» Exercise directions:
Starting with the line in which "Image resolution: width=791" appears, give back every line exactly as written until the listing ends, excluding pictures.

» Source records:
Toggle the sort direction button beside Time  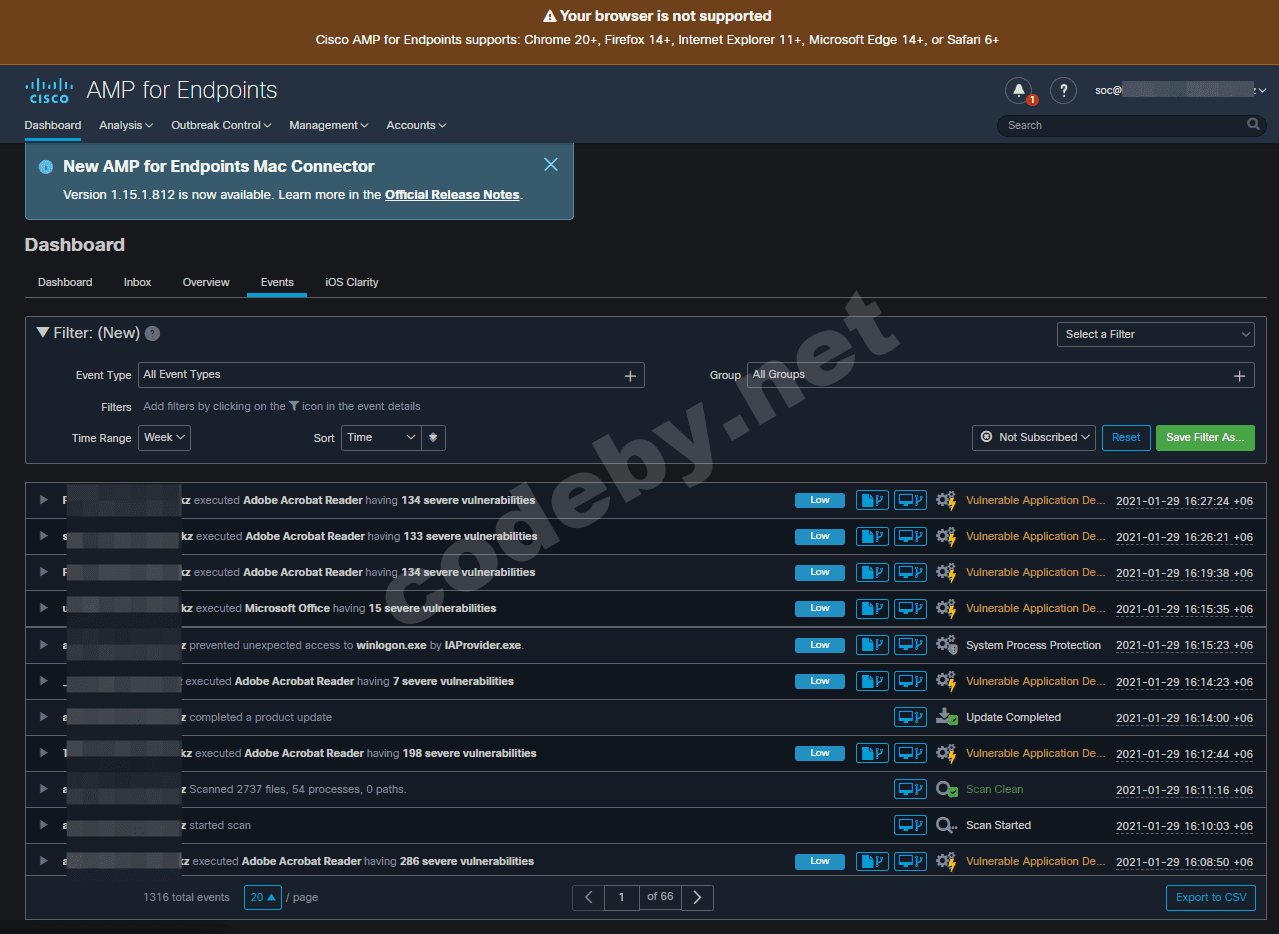tap(434, 438)
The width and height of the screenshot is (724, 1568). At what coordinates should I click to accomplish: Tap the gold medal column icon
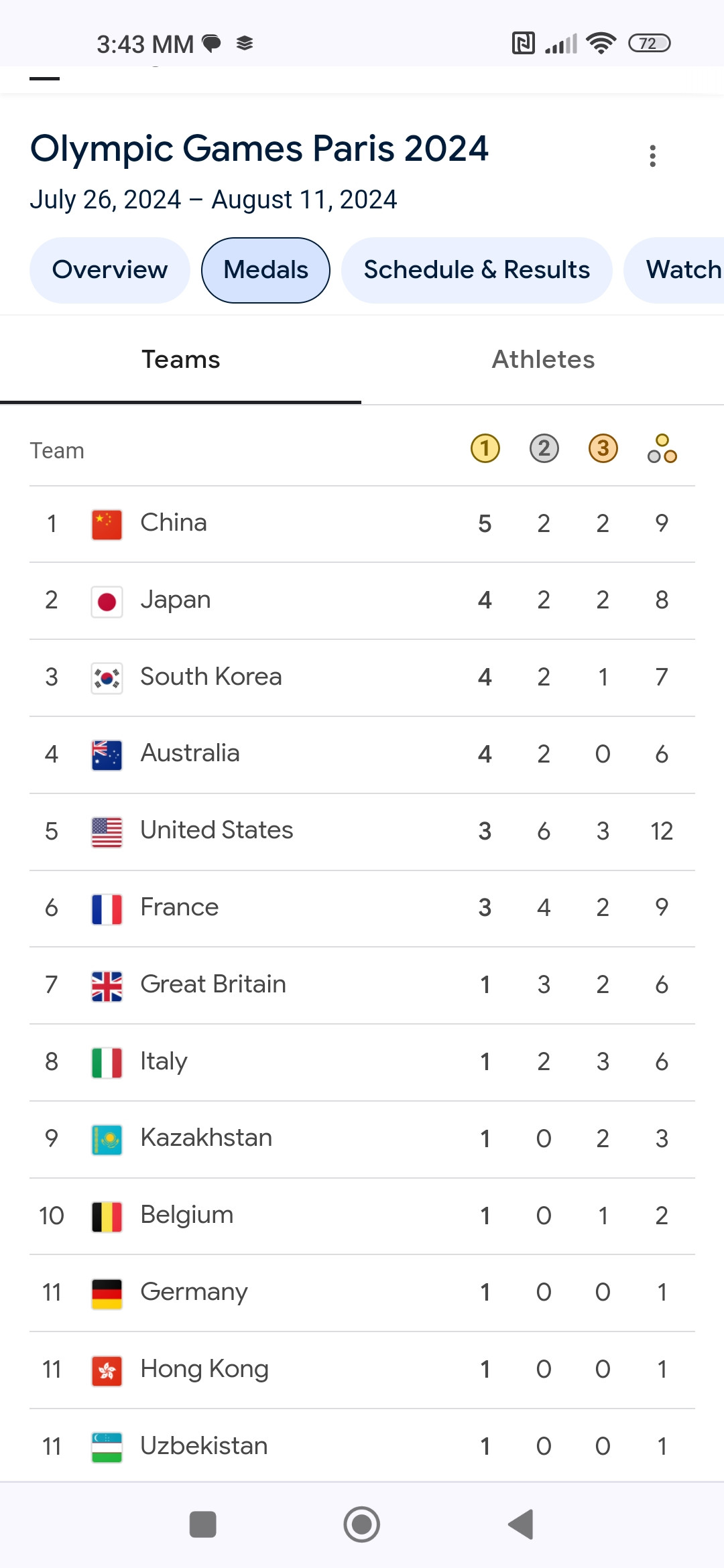click(485, 448)
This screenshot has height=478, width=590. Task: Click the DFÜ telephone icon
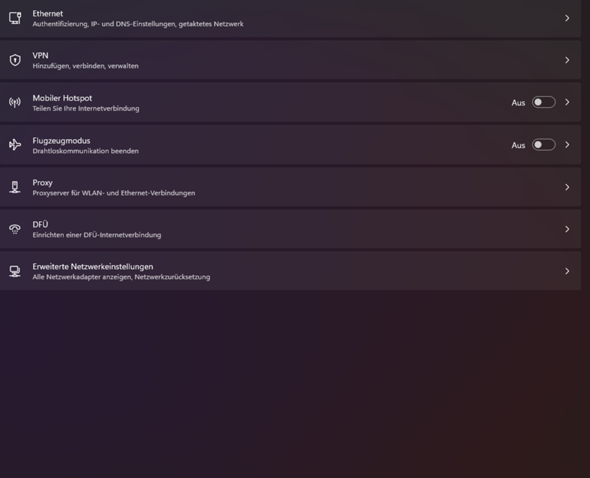(15, 229)
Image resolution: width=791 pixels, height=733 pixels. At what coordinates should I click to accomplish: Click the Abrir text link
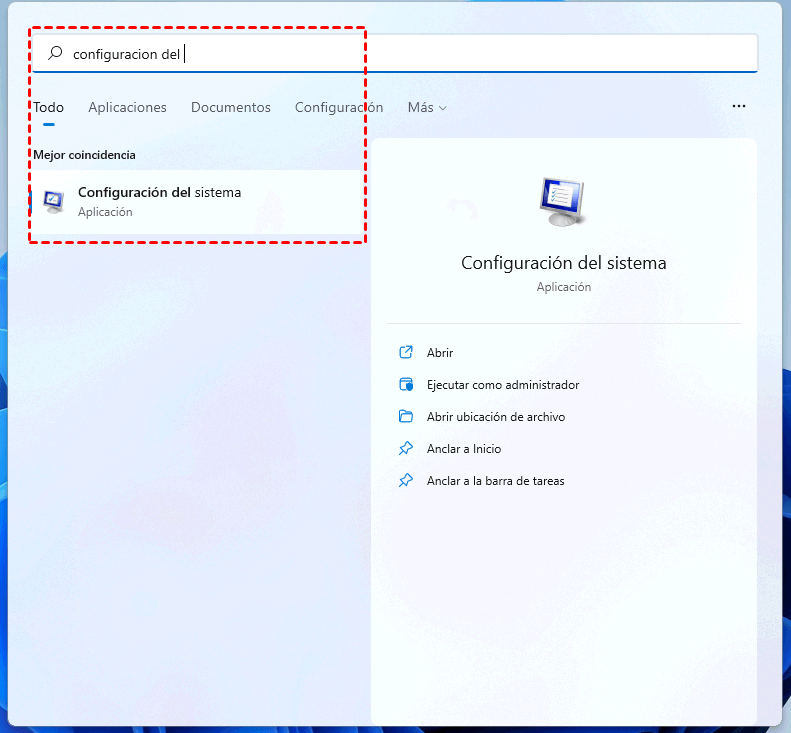click(x=440, y=353)
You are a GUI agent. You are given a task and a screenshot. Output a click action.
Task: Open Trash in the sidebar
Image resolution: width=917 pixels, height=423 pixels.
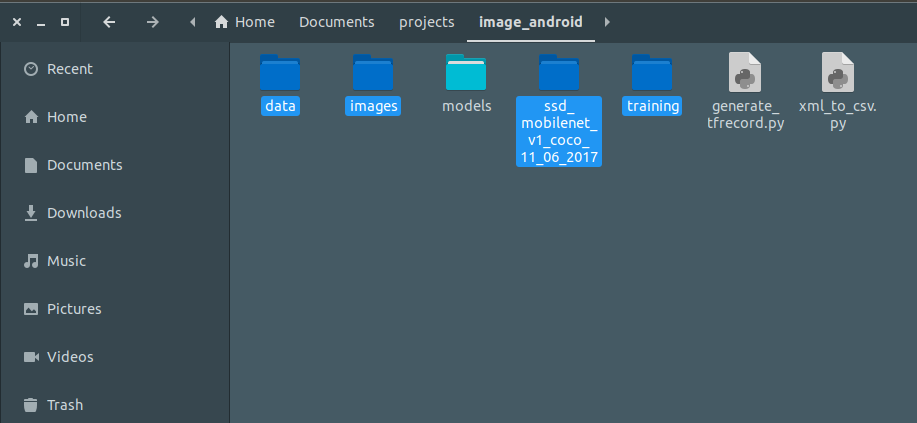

» Result:
Image resolution: width=791 pixels, height=733 pixels. At what coordinates should I click to accomplish: Click the Abrir text link
click(x=440, y=353)
You are a GUI agent. You are given a task and a screenshot. Output a click action.
Task: Open Trash in the sidebar
Image resolution: width=917 pixels, height=423 pixels.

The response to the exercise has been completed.